インターナショナル・ビジネス・マシーンズ(IBM)とGoogle Cloudは、企業向けAIおよびハイブリッドクラウドの近代化を加速させるために提携しました。これは、生成AI時代における従来のソフトウエアの価値に市場が疑問を抱き始めていることへの直接的な対応です。4月24日に発表されたこの契約は、顧客がデータを活用し、AIを搭載した新しいアプリケーションを構築できるよう支援することを目的としています。
UBSグローバル・ウェルス・マネジメントのマルチアセット戦略担当、キラン・ガネシュ氏は最近のリポートで、「テック業界およびAI内部におけるこの一般的な二極化は、今後の市場の主要な原動力になるだろう」と述べました。「今後は、結果の幅がより一層広がるだろう」と指摘しています。
この提携は、テックセクター内での顕著な乖離の中で実現しました。iShares Expanded Tech-Software ETFは2026年に約16%下落した一方、半導体セクターのETFは43%以上急騰しています。IBMの株価は、直近の決算発表でソフトウエアの成長鈍化が示された後10.3%急落し、ServiceNowも約15%下落するなど、投資家の広範な不安を反映しています。
IBMとGoogleにとって、この提携は企業向けAI予算のシェアを拡大するための重要な一手となります。この提携は、苦戦しているIBMのソフトウエア部門を強化し、AI統合に積極的なアマゾン・ウェブ・サービス(AWS)やマイクロソフト・アジュール(Azure)といった競合他社に対するGoogle Cloudの地位を強める可能性があります。
既存のソフトウエアプロバイダーが以前扱っていたタスクを新しいツールが自動化し始めて以来、AIによる破壊に対する投資家の懸念が高まっています。ソフトウエア大手にとって売りは深刻で、直近の取引セッションではマイクロソフトが2.7%安、アドビが3%安、イントゥイットが6.2%安となりました。
これは、AIブームの直接的な受益者と見なされているチップメーカーのパフォーマンスとは対照的です。株価が10%急騰したテキサス・インスツルメンツの好調な見通しを受け、オン・セミコンダクター、マイクロチップ・テクノロジー、NXPセミコンダクターなどの他のチップサプライヤーも3.5%から4.5%上昇しました。

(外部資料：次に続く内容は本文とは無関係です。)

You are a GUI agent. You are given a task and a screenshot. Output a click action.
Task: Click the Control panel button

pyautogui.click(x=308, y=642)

フィラデルフィア半導体指数(SOX)が史上最高値圏で取引されている一方、S&P 500ソフトウエア&サービス指数は4%以上下落しました。
IBMとGoogleの提携は、防御的かつ攻撃的な策として捉えることができます。防御面では、取り残されることを懸念する大企業に対し、両社がより統合され説得力のある提案を行うことを可能にします。攻撃面では、基本的なチャットインターフェースを超えた高度なAIアプリケーションを構築・展開するためのプラットフォームを提供します。

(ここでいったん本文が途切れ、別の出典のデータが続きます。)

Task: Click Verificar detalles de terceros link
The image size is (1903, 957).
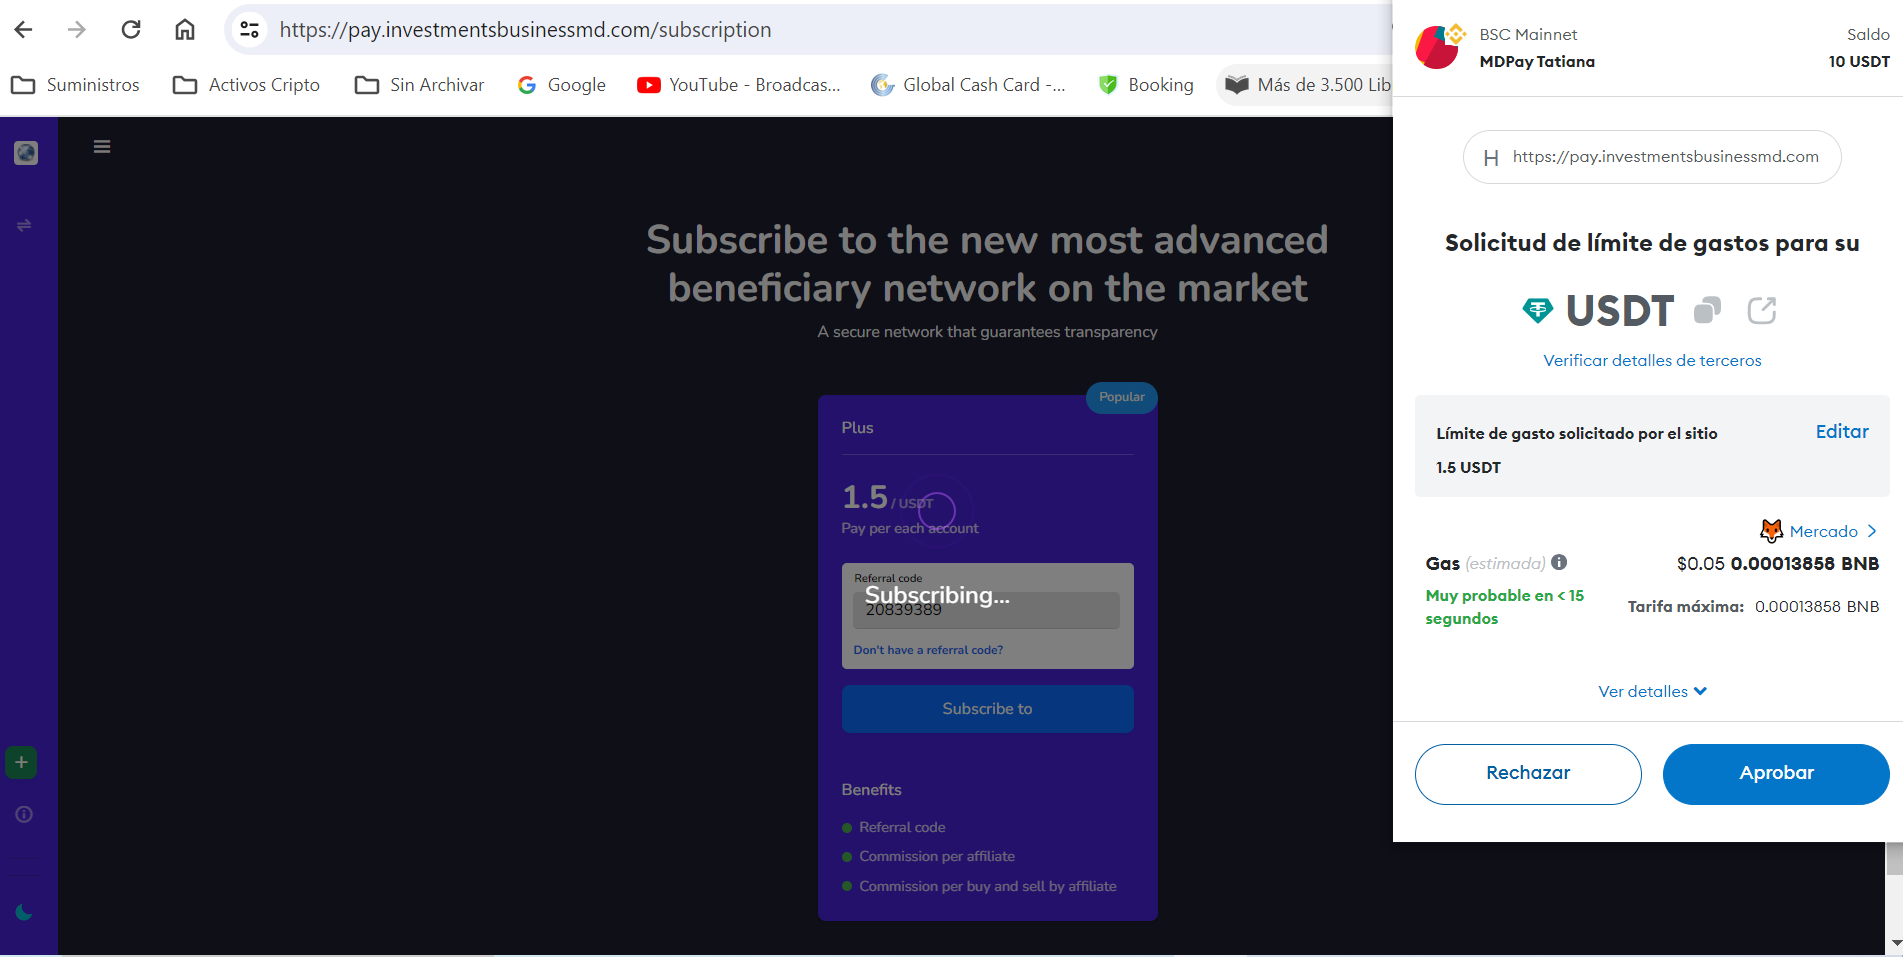Action: (1652, 360)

企業にとっての大きな課題は、モデルにアクセスすることだけでなく、それを効果的に活用することです。望ましい出力を安定して得るためにインプット(プロンプト)を設計する「プロンプトエンジニアリング」は、重要なスキルになりつつあります。最近のeWeekのリポートが指摘するように、「AIモデルは検索エンジンのようなものではなく、適切な指示を必要とする極めて博識な同僚のようなもの」です。IBMのコンサルティングの専門知識とGoogleのクラウド基盤およびAIモデルを組み合わせることで、この提携はその「適切な指示」を提供し、企業が生成AIの可能性を具体的なビジネス成果に変換できるよう支援することを目指しています。
本記事は情報提供のみを目的としており、投資勧誘を目的としたものではありません。